→ **Items from a data source**
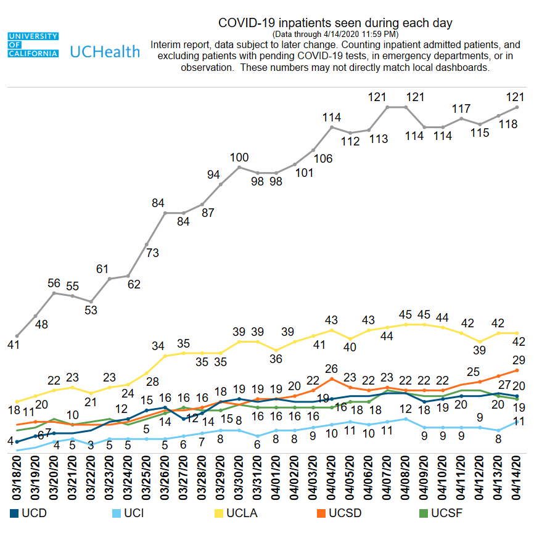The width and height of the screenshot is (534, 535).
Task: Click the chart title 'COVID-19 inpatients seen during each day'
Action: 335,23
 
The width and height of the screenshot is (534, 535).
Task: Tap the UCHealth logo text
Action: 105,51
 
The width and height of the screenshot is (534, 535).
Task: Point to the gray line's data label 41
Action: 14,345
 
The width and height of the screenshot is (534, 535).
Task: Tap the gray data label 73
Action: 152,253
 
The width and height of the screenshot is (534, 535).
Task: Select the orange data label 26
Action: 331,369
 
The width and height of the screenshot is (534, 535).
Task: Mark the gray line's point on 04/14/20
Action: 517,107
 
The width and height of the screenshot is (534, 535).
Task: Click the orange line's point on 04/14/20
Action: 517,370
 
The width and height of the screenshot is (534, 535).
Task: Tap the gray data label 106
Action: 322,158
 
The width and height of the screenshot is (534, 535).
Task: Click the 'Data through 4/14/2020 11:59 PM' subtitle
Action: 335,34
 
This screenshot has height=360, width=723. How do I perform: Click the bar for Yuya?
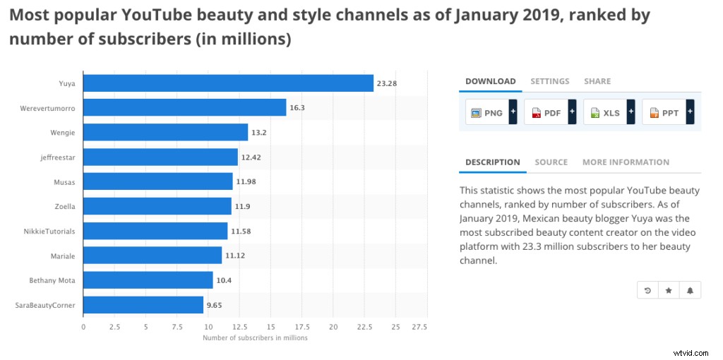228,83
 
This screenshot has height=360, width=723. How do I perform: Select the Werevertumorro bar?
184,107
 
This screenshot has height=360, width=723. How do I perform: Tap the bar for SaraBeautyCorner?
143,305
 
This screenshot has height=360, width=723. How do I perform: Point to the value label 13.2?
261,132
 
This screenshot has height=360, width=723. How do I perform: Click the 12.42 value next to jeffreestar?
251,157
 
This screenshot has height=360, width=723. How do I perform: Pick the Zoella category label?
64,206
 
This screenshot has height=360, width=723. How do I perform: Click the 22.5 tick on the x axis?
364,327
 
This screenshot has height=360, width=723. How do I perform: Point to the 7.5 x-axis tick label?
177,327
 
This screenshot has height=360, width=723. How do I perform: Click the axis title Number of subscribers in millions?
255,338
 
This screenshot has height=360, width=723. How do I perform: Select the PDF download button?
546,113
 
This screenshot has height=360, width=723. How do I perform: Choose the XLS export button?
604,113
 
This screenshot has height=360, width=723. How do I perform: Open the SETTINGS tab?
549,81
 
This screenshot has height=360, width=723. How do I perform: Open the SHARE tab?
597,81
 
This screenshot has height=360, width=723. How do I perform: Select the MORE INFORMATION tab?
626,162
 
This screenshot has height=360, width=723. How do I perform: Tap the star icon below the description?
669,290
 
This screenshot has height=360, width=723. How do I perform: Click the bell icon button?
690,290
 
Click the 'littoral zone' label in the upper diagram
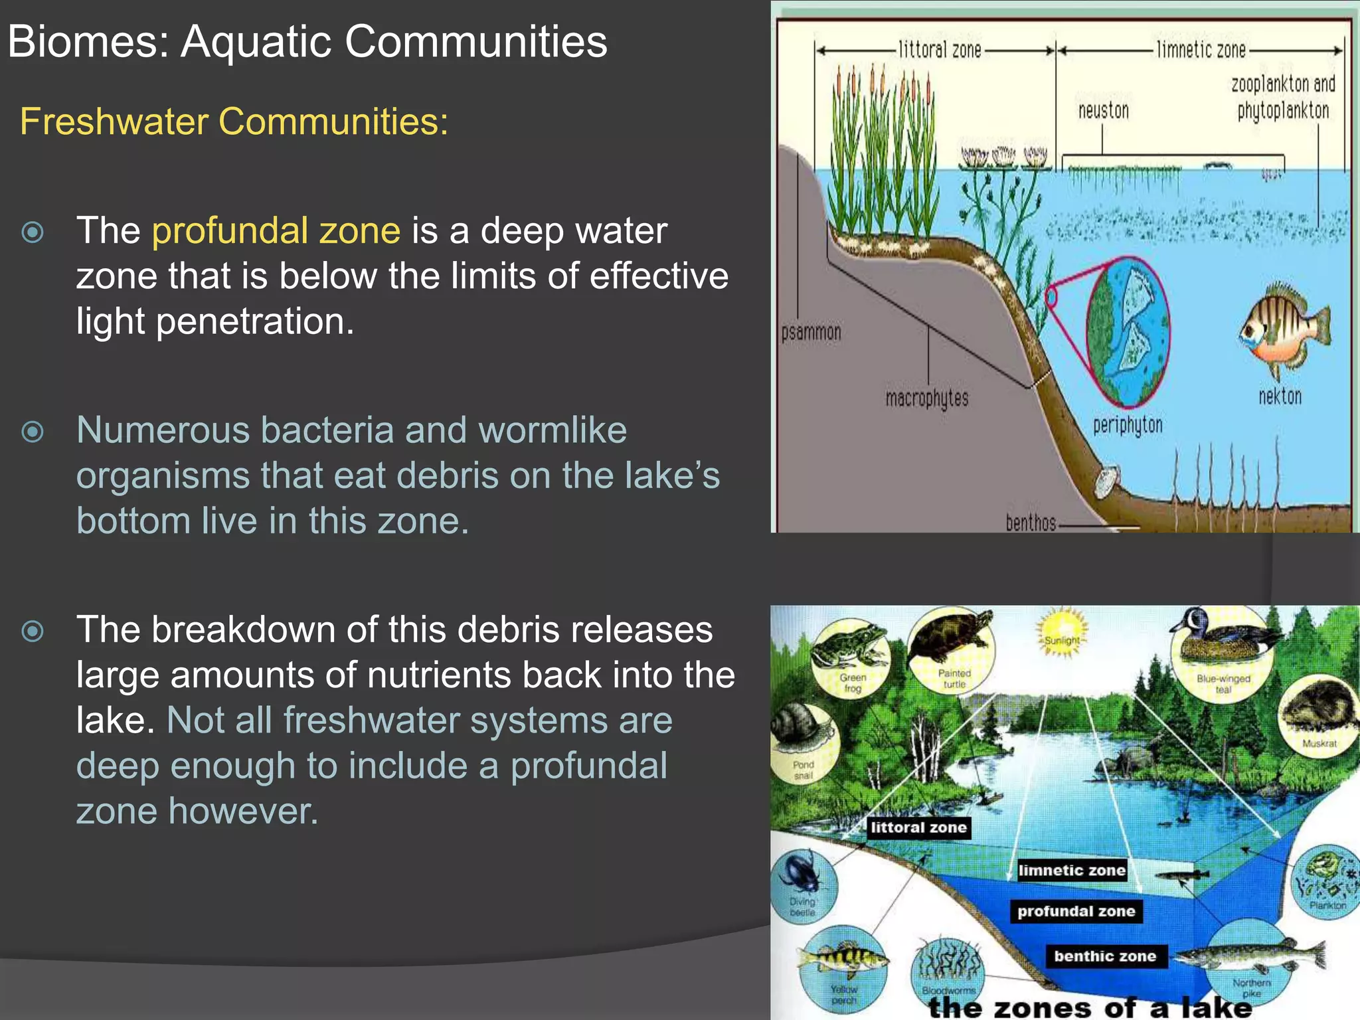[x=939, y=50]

→ **WHAT YOU HAVE TO DO**
In the transcription, every picture is to be excluded and the records above given again exactly.

→ **RESPONSE BOX**
The width and height of the screenshot is (534, 535).
Task: Click the chart title 'COVID-19 inpatients seen during each day'
Action: 335,23
 
The width and height of the screenshot is (534, 535).
Task: Tap the UCHealth logo text
Action: 105,51
 
The width and height of the screenshot is (534, 535).
Task: Point to the gray line's data label 41
Action: 14,345
 
The width and height of the screenshot is (534, 535).
Task: Tap the gray data label 73
Action: 152,253
 
The width and height of the screenshot is (534, 535).
Task: Select the orange data label 26
Action: 331,369
 
The width and height of the screenshot is (534, 535).
Task: Mark the gray line's point on 04/14/20
Action: 517,107
 
The width and height of the screenshot is (534, 535).
Task: Click the orange line's point on 04/14/20
Action: 517,370
 
The width and height of the screenshot is (534, 535).
Task: Tap the gray data label 106
Action: 322,158
 
The width and height of the screenshot is (534, 535).
Task: Click the 'Data through 4/14/2020 11:59 PM' subtitle
Action: 335,34
 
This screenshot has height=360, width=723. How do I perform: Click the bar for Yuya?
228,83
 
This screenshot has height=360, width=723. How do I perform: Select the Werevertumorro bar?
184,107
 
This screenshot has height=360, width=723. How do I perform: Tap the bar for SaraBeautyCorner?
143,305
 
This screenshot has height=360, width=723. How do I perform: Point to the value label 13.2?
261,132
 
This screenshot has height=360, width=723. How do I perform: Click the 12.42 value next to jeffreestar?
251,157
 
This screenshot has height=360, width=723. How do I perform: Pick the Zoella category label?
64,206
 
This screenshot has height=360, width=723. How do I perform: Click the 22.5 tick on the x axis?
364,327
 
This screenshot has height=360, width=723. How do I perform: Point to the 7.5 x-axis tick label?
177,327
 
This screenshot has height=360, width=723. How do I perform: Click the axis title Number of subscribers in millions?
255,338
 
This screenshot has height=360, width=723. How do I perform: Select the PDF download button?
546,113
 
This screenshot has height=360, width=723. How do I perform: Choose the XLS export button?
604,113
 
This screenshot has height=360, width=723. How do I perform: Open the SETTINGS tab?
549,81
 
This screenshot has height=360, width=723. How do I perform: Open the SHARE tab?
597,81
 
This screenshot has height=360, width=723. How do I perform: Select the MORE INFORMATION tab?
626,162
 
This screenshot has height=360, width=723. How do I perform: Tap the star icon below the description?
669,290
 
This screenshot has height=360, width=723. How do I perform: Click the bell icon button?
690,290
 
Click the 'littoral zone' label in the upper diagram
[x=939, y=50]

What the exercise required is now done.